═══ Given data ═══

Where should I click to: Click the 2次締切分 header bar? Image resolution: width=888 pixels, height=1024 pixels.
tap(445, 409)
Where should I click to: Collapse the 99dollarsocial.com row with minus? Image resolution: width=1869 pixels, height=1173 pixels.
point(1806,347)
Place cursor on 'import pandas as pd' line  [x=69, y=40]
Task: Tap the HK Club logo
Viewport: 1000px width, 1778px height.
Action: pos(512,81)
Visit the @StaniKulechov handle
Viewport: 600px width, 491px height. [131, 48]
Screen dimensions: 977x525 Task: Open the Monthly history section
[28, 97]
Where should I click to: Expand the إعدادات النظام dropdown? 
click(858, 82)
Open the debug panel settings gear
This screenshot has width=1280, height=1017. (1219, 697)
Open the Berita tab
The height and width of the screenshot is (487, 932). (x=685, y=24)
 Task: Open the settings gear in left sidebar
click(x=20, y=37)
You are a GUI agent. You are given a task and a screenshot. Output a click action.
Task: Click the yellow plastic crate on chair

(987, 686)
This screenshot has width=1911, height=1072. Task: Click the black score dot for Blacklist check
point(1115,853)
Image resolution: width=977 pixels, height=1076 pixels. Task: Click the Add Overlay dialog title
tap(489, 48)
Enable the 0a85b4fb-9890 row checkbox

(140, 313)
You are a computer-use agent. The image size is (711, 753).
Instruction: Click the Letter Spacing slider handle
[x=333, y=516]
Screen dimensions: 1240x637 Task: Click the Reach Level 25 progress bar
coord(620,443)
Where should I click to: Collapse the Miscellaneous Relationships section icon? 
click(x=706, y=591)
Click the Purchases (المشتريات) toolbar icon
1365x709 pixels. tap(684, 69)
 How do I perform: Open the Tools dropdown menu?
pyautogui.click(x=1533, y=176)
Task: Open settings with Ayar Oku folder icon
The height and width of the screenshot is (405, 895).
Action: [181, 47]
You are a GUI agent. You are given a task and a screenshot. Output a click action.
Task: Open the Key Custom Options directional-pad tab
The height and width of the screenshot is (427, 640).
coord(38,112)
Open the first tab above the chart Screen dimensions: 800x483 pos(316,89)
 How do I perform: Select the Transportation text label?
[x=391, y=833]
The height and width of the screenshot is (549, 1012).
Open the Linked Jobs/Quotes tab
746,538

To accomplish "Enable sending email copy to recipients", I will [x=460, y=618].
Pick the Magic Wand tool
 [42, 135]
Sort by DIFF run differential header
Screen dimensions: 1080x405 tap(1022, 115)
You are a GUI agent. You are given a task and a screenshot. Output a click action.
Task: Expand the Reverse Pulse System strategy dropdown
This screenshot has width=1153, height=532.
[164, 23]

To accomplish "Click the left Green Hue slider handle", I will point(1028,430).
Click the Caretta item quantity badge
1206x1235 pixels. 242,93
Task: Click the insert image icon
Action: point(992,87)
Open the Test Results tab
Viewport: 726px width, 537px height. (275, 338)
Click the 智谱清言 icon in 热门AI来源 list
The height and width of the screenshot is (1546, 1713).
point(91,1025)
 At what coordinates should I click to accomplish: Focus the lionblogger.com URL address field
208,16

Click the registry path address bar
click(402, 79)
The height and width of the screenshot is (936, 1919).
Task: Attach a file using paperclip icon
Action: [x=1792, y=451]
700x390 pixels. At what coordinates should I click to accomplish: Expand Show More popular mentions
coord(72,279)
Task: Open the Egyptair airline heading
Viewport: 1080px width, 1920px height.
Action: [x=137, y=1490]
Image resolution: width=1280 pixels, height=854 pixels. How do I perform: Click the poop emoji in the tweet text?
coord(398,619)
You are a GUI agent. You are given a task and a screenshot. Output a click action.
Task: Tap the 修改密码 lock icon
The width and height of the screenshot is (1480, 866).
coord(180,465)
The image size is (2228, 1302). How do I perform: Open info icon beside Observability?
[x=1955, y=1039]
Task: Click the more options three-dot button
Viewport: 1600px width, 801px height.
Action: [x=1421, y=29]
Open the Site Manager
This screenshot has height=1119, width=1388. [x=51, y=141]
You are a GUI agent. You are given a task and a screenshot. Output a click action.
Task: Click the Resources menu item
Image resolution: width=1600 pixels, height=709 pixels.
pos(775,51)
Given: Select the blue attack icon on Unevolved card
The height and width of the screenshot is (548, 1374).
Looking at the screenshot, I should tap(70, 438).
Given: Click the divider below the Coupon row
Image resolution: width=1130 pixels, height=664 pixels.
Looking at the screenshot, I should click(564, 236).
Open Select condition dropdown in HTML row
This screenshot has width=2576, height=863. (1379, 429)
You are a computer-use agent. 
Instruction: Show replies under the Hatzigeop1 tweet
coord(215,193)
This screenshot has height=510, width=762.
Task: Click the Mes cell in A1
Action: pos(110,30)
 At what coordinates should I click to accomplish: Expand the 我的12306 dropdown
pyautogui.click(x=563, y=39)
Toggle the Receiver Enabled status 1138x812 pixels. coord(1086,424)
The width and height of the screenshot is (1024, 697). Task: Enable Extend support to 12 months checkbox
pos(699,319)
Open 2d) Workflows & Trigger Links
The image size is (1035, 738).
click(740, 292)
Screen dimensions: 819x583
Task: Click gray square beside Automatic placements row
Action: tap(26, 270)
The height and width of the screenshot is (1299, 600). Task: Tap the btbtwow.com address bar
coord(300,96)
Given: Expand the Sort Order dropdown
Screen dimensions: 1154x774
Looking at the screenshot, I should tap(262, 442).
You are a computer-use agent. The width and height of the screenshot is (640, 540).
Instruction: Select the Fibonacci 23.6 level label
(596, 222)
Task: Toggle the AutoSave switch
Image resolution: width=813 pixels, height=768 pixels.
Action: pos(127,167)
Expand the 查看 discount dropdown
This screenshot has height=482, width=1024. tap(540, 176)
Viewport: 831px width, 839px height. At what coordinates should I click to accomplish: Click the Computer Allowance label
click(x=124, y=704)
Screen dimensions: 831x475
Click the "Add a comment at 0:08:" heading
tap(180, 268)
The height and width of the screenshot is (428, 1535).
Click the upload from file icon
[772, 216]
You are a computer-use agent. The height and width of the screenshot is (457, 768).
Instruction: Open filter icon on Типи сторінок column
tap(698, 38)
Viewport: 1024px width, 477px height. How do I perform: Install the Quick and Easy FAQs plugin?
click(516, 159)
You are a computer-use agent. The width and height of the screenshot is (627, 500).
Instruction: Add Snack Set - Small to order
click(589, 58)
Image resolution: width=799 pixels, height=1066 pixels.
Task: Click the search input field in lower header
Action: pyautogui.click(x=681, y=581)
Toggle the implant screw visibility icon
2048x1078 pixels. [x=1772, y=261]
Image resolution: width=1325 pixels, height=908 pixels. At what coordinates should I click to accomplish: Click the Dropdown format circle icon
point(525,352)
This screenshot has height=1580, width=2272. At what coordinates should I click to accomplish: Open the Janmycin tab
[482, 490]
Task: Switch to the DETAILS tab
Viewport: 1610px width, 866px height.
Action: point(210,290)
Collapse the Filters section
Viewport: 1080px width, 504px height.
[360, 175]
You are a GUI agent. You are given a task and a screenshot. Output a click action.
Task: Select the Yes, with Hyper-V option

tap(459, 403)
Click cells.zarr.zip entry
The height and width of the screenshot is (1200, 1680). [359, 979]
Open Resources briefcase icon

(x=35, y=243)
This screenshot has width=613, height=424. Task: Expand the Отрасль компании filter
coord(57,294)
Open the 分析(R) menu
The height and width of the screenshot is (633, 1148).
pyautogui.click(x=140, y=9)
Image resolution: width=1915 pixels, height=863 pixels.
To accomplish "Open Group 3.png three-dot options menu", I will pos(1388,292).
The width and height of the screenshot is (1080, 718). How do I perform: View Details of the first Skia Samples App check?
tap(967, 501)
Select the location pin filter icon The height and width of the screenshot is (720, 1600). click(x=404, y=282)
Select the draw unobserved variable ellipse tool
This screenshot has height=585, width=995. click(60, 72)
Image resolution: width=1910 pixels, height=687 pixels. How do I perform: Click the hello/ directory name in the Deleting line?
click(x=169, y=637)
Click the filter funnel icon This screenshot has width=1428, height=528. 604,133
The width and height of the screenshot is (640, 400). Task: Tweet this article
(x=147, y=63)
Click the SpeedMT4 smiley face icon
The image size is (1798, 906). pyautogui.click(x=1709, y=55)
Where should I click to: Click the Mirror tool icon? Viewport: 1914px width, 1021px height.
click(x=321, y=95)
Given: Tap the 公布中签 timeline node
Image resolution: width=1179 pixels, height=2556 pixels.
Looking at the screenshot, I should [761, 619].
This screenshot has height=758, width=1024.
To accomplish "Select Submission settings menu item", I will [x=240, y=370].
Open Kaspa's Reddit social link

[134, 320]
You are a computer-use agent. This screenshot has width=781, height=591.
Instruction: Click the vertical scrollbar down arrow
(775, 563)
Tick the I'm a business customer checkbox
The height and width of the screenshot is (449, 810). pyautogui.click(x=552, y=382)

═══

Activity:
The answer should contain nothing except the lines from the one with "Click the filter" to the end of the material above, each given again exactly.

Answer for this exercise:
Click the filter funnel icon This screenshot has width=1428, height=528. 604,133
The width and height of the screenshot is (640, 400). Task: Tweet this article
(x=147, y=63)
Click the SpeedMT4 smiley face icon
The image size is (1798, 906). pyautogui.click(x=1709, y=55)
Where should I click to: Click the Mirror tool icon? Viewport: 1914px width, 1021px height.
click(x=321, y=95)
Given: Tap the 公布中签 timeline node
Image resolution: width=1179 pixels, height=2556 pixels.
Looking at the screenshot, I should [761, 619].
This screenshot has height=758, width=1024.
To accomplish "Select Submission settings menu item", I will [x=240, y=370].
Open Kaspa's Reddit social link

[134, 320]
You are a computer-use agent. This screenshot has width=781, height=591.
Instruction: Click the vertical scrollbar down arrow
(775, 563)
Tick the I'm a business customer checkbox
The height and width of the screenshot is (449, 810). pyautogui.click(x=552, y=382)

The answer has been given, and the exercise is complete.